There were people in this forest. We were in an actual place.

"There are others here," I said.

"Yes," he said. And now he smiled at me very tenderly. "You are not a coward. Shall I tell you everything, or simply let you go? You know now more than millions ever glimpse in their lifetimes. You don't know what to do with that knowledge, or how to go on existing, or being what you are . . . but you have had your glimpse of Heaven. Shall I let you go? Or don't you want to know why I need you so badly?"

"Yes, I do want to know," I said. "But above all, more than anything else, I want to know how you and I can stand there side by side, adversaries, and how you can look as you look and be the Devil, and how . . . and how ..." I laughed. ". . . and how I can look like I look and be the Devil I've been! That's what I want to know. I have never in my whole existence seen the aesthetic laws of the world broken. Beauty, rhythm, symmetry, those are the only laws I've ever witnessed that seemed natural.

"And I've always called them the Savage Garden! Because they seemed ruthless and indifferent to suffering—to the beauty of the butterfly snared in the spiderweb! To the wildebeast lying on the veldt with its heart still beating as the lions come to lap at the wound in its throat."

"Yes, how well I understand and respect your philosophy," he said. "Your words are my words."

"But I saw something more up there!" I said. "I saw Heaven. I saw the perfected Garden that was no longer Savage. I saw it!" I began to weep again.
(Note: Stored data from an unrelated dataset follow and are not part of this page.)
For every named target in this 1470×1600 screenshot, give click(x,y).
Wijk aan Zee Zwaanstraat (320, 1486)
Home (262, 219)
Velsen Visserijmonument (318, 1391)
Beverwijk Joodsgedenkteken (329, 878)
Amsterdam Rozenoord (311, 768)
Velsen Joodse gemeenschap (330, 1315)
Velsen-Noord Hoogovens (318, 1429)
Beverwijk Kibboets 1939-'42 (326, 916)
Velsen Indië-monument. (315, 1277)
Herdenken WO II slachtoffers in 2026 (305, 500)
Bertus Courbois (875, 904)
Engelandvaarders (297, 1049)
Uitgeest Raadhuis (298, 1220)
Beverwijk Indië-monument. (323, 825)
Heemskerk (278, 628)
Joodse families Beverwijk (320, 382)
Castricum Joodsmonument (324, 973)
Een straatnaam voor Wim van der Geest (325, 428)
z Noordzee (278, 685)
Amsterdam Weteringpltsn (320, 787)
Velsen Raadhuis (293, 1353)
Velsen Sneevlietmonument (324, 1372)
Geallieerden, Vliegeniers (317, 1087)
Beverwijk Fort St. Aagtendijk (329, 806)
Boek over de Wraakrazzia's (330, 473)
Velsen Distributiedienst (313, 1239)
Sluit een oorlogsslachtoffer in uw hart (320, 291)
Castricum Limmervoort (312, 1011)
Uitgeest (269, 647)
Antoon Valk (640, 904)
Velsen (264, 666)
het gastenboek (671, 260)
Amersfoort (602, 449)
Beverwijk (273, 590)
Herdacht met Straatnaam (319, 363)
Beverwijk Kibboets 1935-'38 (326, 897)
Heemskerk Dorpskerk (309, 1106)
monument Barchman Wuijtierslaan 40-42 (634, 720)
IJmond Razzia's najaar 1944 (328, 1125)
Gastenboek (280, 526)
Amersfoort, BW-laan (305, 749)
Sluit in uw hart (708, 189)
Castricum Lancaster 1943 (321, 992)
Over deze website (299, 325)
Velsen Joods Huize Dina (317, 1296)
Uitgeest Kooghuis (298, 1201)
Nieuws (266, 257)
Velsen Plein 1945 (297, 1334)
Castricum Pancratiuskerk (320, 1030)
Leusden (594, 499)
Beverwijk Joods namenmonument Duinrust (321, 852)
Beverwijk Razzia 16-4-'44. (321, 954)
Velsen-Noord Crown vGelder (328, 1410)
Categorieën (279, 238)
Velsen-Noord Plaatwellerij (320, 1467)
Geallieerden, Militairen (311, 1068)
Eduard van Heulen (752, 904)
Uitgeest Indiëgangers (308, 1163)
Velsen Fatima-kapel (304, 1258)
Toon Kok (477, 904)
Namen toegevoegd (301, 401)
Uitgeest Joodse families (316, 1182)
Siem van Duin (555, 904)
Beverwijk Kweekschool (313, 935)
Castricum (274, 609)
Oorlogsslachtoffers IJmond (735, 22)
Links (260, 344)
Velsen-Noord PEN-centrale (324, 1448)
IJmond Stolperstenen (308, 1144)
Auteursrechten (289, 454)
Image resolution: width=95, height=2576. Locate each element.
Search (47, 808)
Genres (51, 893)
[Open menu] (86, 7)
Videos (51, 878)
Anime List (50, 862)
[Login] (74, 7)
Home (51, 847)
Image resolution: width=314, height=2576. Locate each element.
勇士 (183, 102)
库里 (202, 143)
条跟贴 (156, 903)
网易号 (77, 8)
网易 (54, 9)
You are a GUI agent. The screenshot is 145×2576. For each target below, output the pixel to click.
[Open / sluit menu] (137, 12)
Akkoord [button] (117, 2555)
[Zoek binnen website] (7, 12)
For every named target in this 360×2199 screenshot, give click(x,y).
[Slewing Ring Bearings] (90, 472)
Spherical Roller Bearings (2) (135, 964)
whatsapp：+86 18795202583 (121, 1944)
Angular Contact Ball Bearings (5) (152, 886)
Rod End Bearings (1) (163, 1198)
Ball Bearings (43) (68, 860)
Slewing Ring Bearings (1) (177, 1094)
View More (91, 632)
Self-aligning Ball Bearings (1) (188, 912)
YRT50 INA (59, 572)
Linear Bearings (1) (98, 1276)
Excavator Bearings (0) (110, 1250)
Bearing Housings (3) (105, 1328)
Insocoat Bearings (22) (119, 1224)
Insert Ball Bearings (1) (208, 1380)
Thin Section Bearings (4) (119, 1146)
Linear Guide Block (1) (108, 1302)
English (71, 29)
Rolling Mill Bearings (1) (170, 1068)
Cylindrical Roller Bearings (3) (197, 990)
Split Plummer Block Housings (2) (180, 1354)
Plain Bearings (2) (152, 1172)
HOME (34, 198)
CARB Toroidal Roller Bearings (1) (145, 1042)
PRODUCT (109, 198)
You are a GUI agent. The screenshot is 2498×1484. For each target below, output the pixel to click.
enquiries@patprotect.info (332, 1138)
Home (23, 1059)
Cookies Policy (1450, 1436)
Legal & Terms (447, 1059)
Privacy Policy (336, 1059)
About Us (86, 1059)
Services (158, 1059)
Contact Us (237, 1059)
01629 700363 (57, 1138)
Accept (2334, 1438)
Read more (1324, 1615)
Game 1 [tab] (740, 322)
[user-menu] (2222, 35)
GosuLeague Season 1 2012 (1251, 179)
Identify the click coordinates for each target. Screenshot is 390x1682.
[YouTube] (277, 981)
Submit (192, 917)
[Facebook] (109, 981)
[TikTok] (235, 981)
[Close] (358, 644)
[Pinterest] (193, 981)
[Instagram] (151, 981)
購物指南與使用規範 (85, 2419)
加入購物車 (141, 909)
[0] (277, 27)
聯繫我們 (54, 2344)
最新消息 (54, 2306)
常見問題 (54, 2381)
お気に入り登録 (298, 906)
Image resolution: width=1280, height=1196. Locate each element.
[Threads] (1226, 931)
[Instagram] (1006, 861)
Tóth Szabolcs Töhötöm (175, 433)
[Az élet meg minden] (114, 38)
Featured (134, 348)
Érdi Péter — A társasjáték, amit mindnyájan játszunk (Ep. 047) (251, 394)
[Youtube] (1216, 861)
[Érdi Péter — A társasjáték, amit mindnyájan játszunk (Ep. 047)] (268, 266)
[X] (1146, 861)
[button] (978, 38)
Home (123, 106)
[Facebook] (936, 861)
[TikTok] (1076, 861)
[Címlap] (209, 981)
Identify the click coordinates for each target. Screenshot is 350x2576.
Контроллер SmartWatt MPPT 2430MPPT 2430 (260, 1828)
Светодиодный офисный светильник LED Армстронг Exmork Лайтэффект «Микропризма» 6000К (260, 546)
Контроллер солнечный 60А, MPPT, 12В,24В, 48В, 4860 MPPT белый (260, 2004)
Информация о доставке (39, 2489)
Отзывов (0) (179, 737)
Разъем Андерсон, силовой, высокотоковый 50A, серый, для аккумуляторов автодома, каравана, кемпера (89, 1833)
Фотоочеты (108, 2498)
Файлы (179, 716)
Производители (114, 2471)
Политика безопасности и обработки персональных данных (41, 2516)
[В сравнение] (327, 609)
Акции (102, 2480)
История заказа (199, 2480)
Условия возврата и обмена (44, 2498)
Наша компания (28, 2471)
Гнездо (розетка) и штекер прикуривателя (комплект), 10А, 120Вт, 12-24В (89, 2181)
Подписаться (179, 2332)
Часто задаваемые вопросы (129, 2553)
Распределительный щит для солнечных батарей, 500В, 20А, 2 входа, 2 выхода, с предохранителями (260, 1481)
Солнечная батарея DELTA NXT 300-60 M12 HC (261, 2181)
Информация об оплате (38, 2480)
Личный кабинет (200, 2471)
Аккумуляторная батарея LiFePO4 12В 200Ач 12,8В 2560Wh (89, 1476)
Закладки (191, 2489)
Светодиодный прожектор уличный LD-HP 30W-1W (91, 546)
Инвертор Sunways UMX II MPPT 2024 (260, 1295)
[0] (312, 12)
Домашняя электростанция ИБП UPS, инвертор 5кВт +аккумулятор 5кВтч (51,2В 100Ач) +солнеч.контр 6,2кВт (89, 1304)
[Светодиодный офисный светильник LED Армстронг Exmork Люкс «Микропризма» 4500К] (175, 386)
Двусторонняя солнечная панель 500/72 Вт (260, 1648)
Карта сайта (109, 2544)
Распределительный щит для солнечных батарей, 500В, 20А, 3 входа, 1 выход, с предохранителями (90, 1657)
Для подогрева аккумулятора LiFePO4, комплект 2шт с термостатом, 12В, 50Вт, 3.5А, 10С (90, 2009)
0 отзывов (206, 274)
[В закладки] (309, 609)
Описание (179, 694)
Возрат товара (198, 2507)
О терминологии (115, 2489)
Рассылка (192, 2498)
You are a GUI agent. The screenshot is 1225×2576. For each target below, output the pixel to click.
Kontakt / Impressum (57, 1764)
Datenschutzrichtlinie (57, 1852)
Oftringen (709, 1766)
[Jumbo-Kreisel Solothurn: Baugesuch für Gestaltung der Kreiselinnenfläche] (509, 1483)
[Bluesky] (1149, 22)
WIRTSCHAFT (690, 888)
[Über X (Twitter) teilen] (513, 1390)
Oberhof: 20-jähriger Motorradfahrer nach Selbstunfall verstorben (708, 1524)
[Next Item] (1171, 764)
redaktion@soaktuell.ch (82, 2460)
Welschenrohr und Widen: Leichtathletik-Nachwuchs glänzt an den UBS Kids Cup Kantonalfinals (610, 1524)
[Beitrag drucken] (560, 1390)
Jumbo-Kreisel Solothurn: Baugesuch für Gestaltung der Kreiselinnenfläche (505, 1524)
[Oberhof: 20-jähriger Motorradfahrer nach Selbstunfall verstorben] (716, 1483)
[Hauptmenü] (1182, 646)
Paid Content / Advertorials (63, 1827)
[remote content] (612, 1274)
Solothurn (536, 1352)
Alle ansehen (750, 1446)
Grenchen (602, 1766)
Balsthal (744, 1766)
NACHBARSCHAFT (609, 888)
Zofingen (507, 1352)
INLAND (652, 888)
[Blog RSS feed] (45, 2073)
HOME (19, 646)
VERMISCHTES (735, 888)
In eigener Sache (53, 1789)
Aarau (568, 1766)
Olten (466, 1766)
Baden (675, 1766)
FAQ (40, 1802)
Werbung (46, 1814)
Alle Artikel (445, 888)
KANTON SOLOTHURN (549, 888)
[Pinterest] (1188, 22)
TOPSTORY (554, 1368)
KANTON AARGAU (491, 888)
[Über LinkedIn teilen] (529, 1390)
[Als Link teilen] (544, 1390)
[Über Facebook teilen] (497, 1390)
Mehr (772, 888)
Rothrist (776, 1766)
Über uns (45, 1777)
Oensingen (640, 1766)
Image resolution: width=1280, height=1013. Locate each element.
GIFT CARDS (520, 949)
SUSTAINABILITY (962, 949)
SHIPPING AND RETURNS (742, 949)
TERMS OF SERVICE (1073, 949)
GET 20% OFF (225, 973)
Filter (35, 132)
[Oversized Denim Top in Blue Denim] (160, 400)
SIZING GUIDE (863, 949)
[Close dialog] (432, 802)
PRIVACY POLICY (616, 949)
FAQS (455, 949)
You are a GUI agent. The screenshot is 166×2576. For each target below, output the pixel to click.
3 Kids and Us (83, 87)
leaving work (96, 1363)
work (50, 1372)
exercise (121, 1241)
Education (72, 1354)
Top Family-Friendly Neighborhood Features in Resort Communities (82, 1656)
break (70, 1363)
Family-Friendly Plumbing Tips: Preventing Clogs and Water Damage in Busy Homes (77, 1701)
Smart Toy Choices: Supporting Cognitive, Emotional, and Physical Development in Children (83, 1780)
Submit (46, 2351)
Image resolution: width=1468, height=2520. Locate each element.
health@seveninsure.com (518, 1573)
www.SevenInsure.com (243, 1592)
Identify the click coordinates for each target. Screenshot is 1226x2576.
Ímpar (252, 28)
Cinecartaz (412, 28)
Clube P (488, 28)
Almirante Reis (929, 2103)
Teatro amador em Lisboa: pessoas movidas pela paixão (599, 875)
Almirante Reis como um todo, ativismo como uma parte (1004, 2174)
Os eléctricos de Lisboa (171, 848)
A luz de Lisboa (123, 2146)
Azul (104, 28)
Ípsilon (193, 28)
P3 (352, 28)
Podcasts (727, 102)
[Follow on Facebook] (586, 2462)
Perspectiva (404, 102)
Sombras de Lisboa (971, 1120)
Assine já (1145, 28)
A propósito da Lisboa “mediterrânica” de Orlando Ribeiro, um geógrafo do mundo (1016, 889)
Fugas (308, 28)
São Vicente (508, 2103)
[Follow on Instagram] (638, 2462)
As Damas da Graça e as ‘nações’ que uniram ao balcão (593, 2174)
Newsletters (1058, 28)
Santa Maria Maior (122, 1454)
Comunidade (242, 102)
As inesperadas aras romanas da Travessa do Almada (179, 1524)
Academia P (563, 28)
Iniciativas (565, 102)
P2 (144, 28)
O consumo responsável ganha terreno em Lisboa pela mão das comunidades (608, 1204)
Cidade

"I know, I know," he said, consoling me.

"All right." I drew myself up again, ashamed. I searched in my pockets, found a linen handkerchief, pulled it out and wiped my face. The linen smelled like my house in New Orleans, where jacket and handkerchief both had been kept until sunset this night, when I'd taken them out of the closet and gone to kidnap Dora from the streets.

Or was it the same night?

I had no idea.

I pressed the handkerchief to my mouth. I could smell the scent of New Orleans dust and mold and warmth.

I wiped my mouth.

"All right!" I declared breathlessly. "If you haven't become completely disgusted with me—"

"Hardly!" he said, as politely as David might have said.

"Then tell me the Story of Creation. Tell me everything. Just go on! Tell me! I...."

"Yes ... ?"

"I've to know!"

He rose to his feet, shook the grass from his loose robe, and said: "That's what I've been waiting for. Now, we can truly begin."

11

LET'S move through the forest as we talk," he said. "If you don't mind the walking."

"No, not at all," I said.

He brushed a little more of the grass from his garment, a fine spun robe that seemed neutral and simple, a garment that might have been worn either yesterday or a million years ago. His entire form was slightly bigger all over than mine, and bigger perhaps than that of most humans; he fulfilled every mythic promise of an angel, except that the white wings remained diaphanous, retaining their shape under some sort of cloak of invisibility, more it seemed for convenience than anything else.

"We're not in Time," he said. "Don't worry about the men and the women in the forest. They can't see us. No one here can see us, and for that reason I can keep my present form. I don't have to resort to the dark devilish body which He thinks is appropriate for earthly maneuvers, or to the Ordinary Man, which is my own unobtrusive choice."